As I don't want this to become opinion based, are there any good resources talking about guidelines for this, or could you give some anecdotal evidence from larger projects?


Solution

  • TLDR: Mark every unsound function unsafe, unless you have a very good reason not to.


    As pointed out by @Finomis, quoting from the Rust reference:

    It is the programmer's responsibility when writing unsafe code to ensure that any safe code interacting with the unsafe code cannot trigger these behaviors."

    The following are some concrete patterns and examples where private, unsound functions that are not marked unsafe are used and why.


    1. The unsafe Core Pattern

    Some crates, especially ones implementing data structures, have to carry lots of assumptions about the state of their data. Marking every private function that makes use of these assumptions as unsafe prevents the detection of unsafe patterns like pointer dereferences or unsafe calls, as everything is already unsafe.

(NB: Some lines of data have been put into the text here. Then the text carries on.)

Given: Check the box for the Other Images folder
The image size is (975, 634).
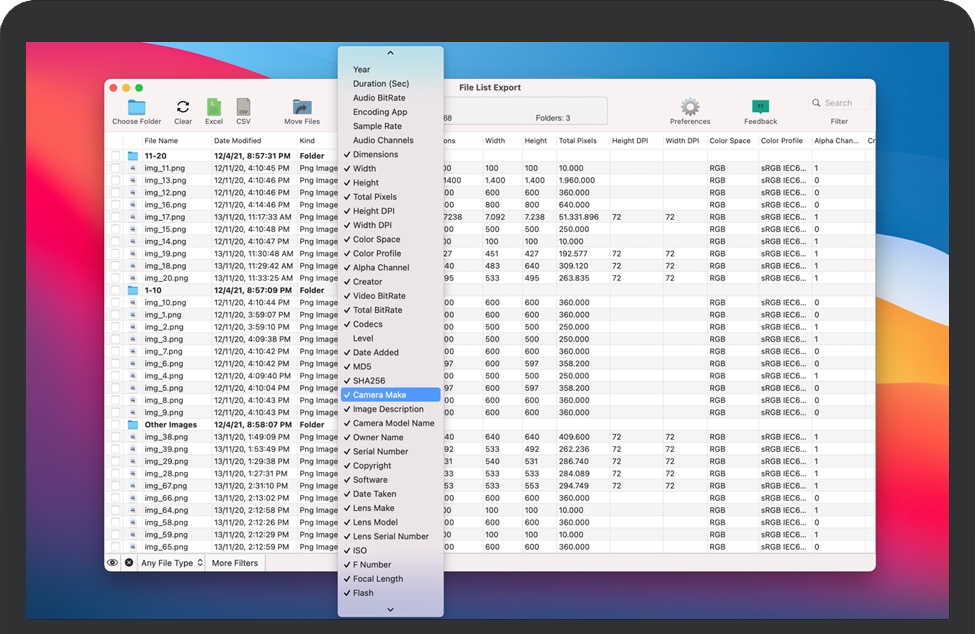Looking at the screenshot, I should (116, 425).
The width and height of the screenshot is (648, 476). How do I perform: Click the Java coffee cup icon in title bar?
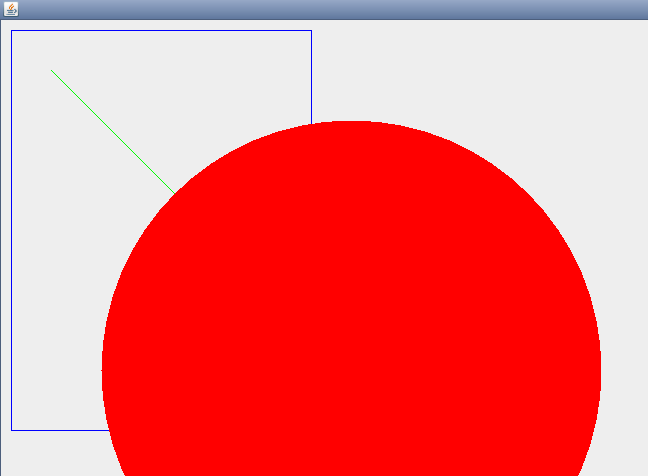point(11,9)
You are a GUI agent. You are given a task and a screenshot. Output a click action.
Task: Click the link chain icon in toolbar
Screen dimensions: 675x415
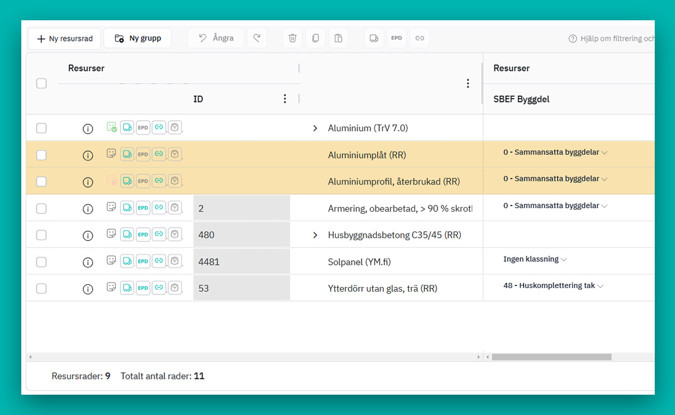(419, 39)
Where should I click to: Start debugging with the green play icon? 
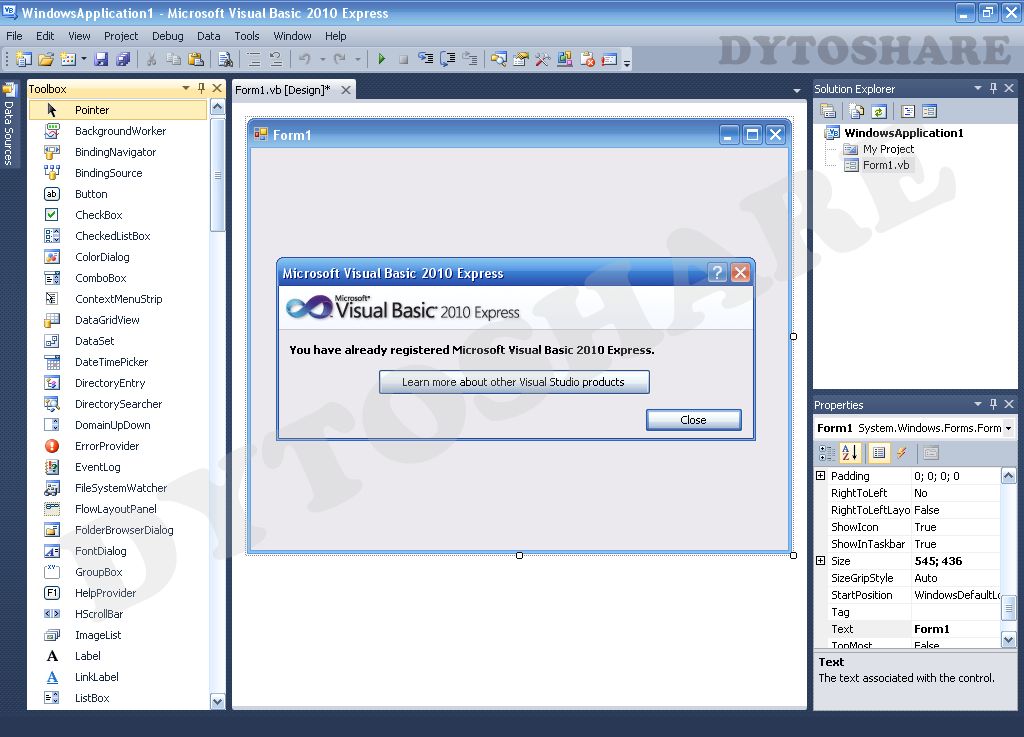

    A pattern to get around this issue is to isolate the functions with these assumptions into a separate crate/module with accompanying // SAFETY comments, were it is understood that private functions have to take care to uphold them, even if they aren't marked unsafe. This can sometimes even allow you to enable #![deny(unsafe_code)] for the rest of the codebase.

    An example of this pattern can be seen in the IndexHashMap crate.

    2. Implementing Traits

    When implementing a foreign trait for a private type, (e.g. implementing std::hash::Hash so the type can be used with std::HashMap), the function cannot be marked unsafe, because the trait API requires it not to be. An unsound implementation can still be fine though, if special care is taken to make sure the private type is always in a valid state. (If anybody has a good example for this, please reply with a comment).

    3. Macros

    While macros aren't technically functions, they are often used in similar ways. Somewhat surprisingly, macros cannot be marked unsafe. The general consensus seems to be that macros will always have to be checked carefully, so there's no need for the unsafe keyword. So the ! in the call kind of means unsafe. Still, usecases for private unsound macros exist, meaning that their callsites will not be found by a simple grep for unsafe.

    One example of this can be found in in encoding_rs, were the macro contains a return (so it cannot be a function) based on an unsafe conditional. This is admittedly a bad example, as in this case the macro contains an unsafe block, so it could have been essentially turned into an unsafe macro by leaving out that unsafe block in the macro, so the caller has to place the macro in an unsafe block to make it compile. But this trick would not be possible if the macro was purely unsound (without requiring unsafe).


    Additional Points

    • This might seem obvious, but: A function does not become unsafe through it's callers. If a (private) function foo outputs bytes, and another function bar unsafely calls std::str::from_utf8_unchecked on the output of foo, that is generally no reason to mark foo as unsafe, despite the fact that changing foo could now cause UB. A mechanism to better express these kinds of caller assumptions is unsafe trait.

    • All extern functions are implicitly unsafe. It might seem like one usecase where this would come up are binding for other languages, but here rust elects to be a bit overprotective, forcing you to write a safe wrapper around your highly dangerous extern "C" { fn add(a: i32, b: i32) -> i32}. What does happen in practice though, is that a bit of binding glue code will be written in C/C++ itself, which is arguably no better than an unsafe core, because all code in those languages is inherently unsafe.

    • Function pointers are no valid reason to do this. It might seem like there's a case for it if you want an API like sort_by_key to take a function that's inherently unsafe, but it's always possible to correctly mark that function as unsafe and give a lambda like |x| unsafe {my_actual_fn(x)} to the API instead.

    • Rust has unfortunately made the decision that the a function marked unsafe (meaning it's API is not safe an can be misused) implicitly has an unsafe body (meaning that some safety restrictions on the implementation are lifted), without requiring any unsafe blocks. Fortunately, steps are being taken to rectify this. This change could reduce the need for the unsafe core pattern.